Quantum networks and the modular scaling of quantum computers require efficient spin-photon interfaces. This can be achieved with optical resonators that increase the local density of states, thereby enhancing the radiative decay of emitters on a specific transition. However, small mode volumes and high quality factors are required in this approach, which restricts the multiplexing capacity and necessitates precise tuning of the resonator frequency. Here, we demonstrate an alternative method that avoids these bottlenecks for up-scaling. Instead of strongly enhancing the emission on a selected transition, we suppress all other radiative decay channels by tailoring the photonic bandgap of a W1 silicon photonic crystal waveguide. In such a device, we can spectrally resolve and individually address tens of erbium dopants. We find that their emission is channeled to the desired transition, ensuring efficient collection.

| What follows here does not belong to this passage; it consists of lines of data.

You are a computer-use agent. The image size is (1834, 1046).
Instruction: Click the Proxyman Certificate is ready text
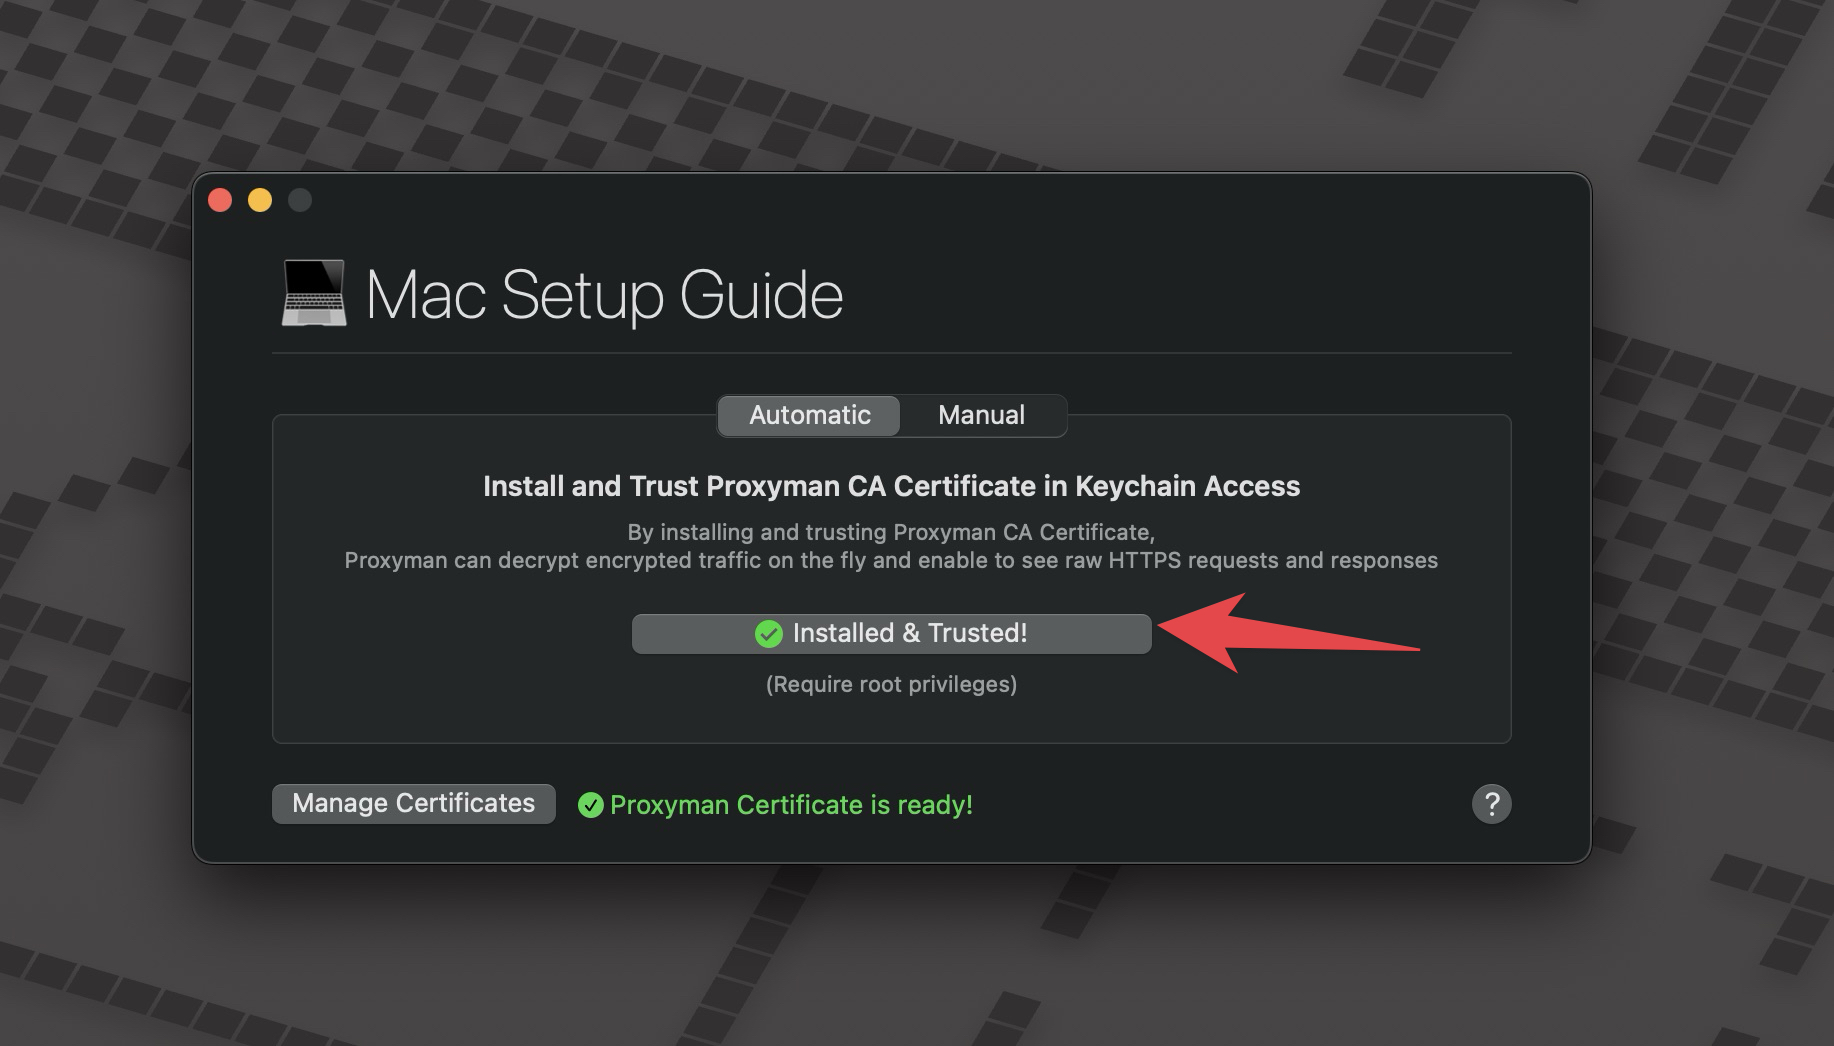(x=791, y=805)
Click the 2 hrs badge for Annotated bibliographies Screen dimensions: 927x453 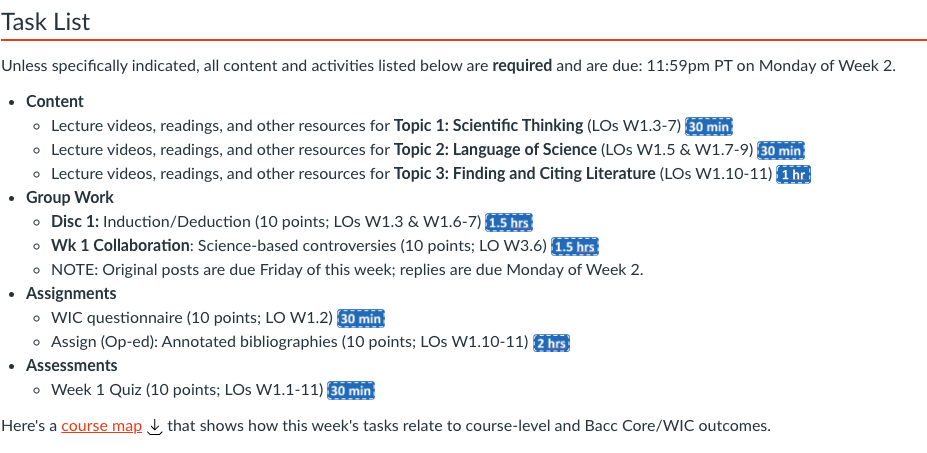click(x=552, y=342)
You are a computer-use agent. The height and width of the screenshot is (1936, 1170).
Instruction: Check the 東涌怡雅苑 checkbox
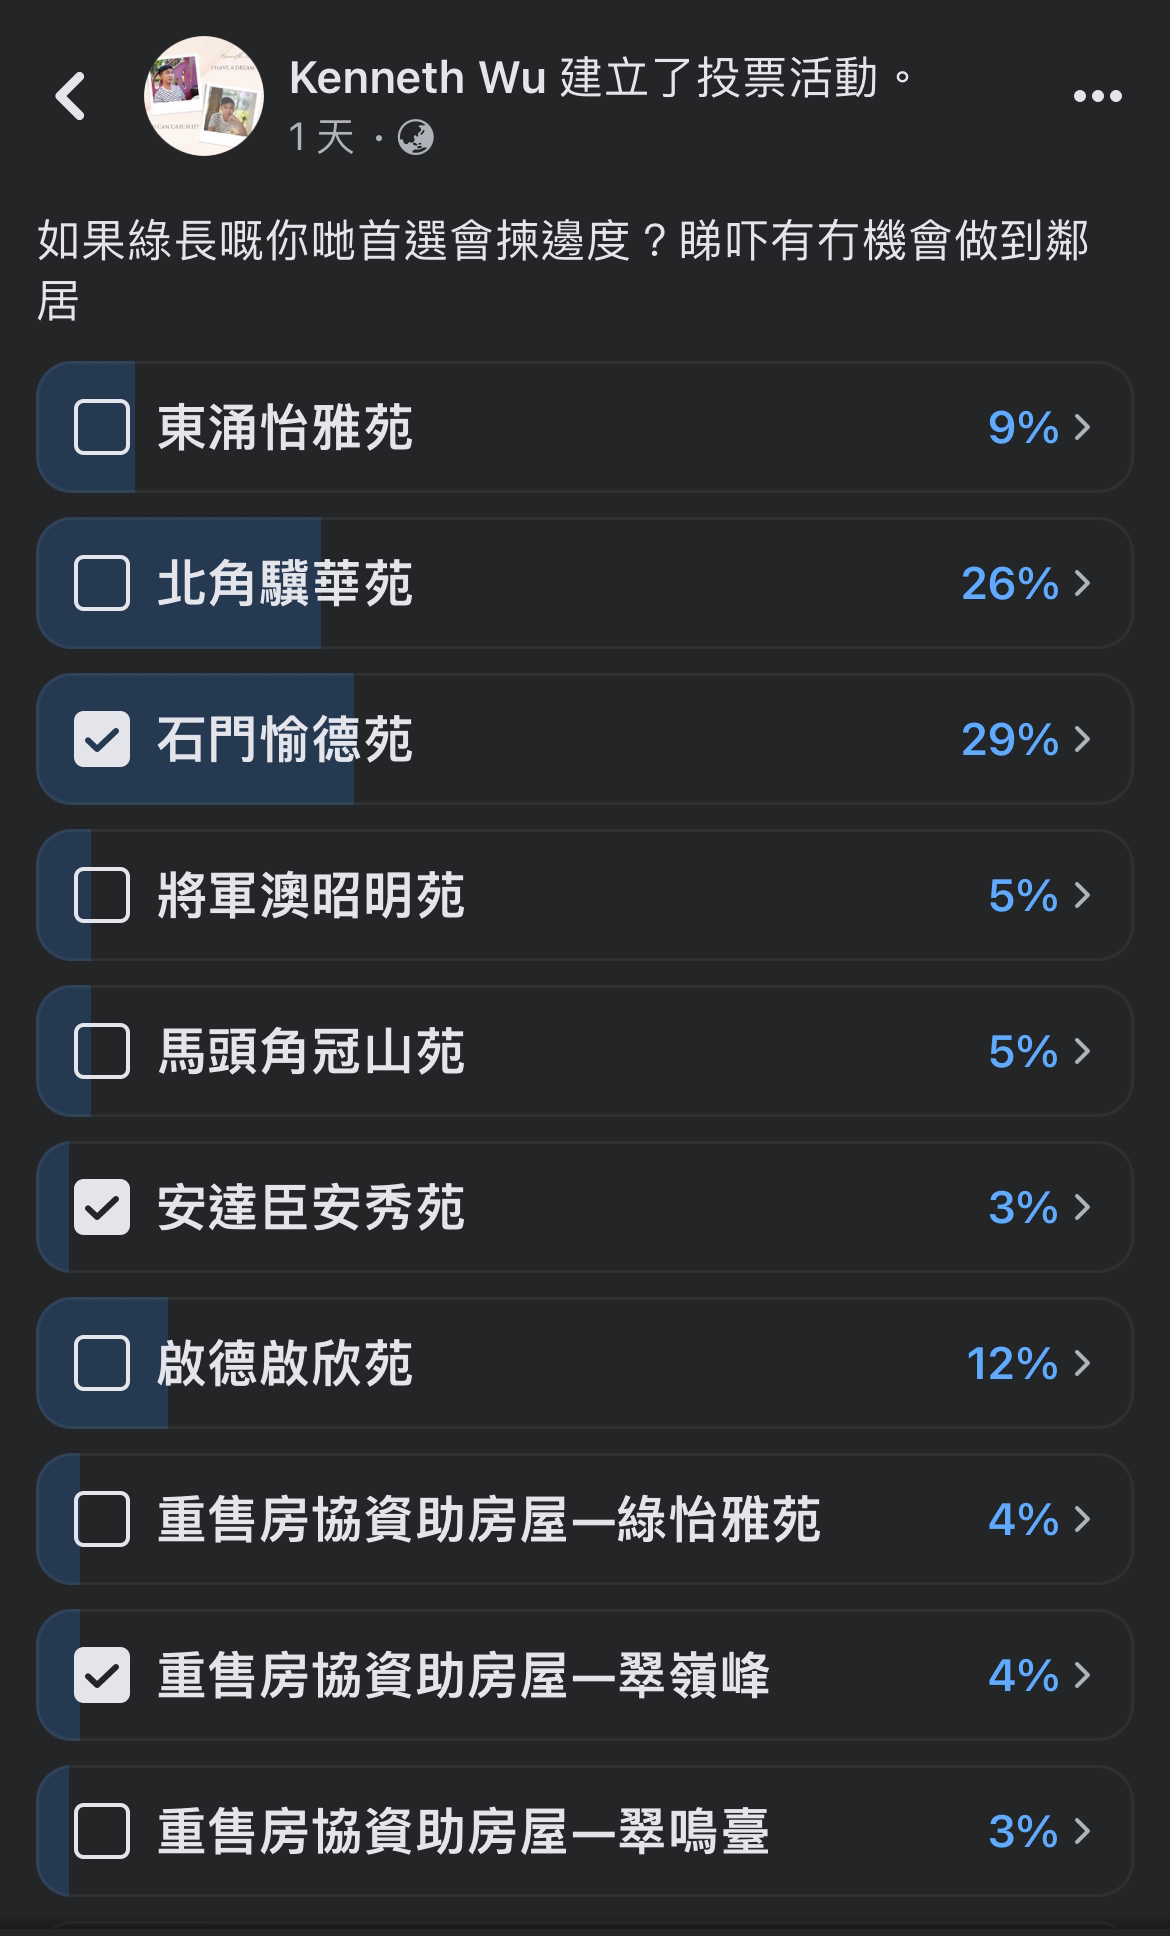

At the same time, their lifetimes are preserved or even extended compared to the bulk in a broad spectral range. Furthermore, the extended mode volume facilitates a low dopant concentration and thus a large spatial separation between the emitters, avoiding unwanted interactions that would limit their coherence. The demonstrated approach of inhibiting unwanted spontaneous emission can be combined with Purcell enhancement and applied to other leading spin-qubit platforms. It thus opens intriguing perspectives for photonic quantum technologies.

Why This Paper Matters

  • This paper contributes to the Trapped-Ion Quantum Computing research area in the Quantum Articles archive.
  • It adds a 2025 reference point for readers tracking recent quantum research.
  • Quantum networks and the modular scaling of quantum computers require efficient spin-photon interfaces.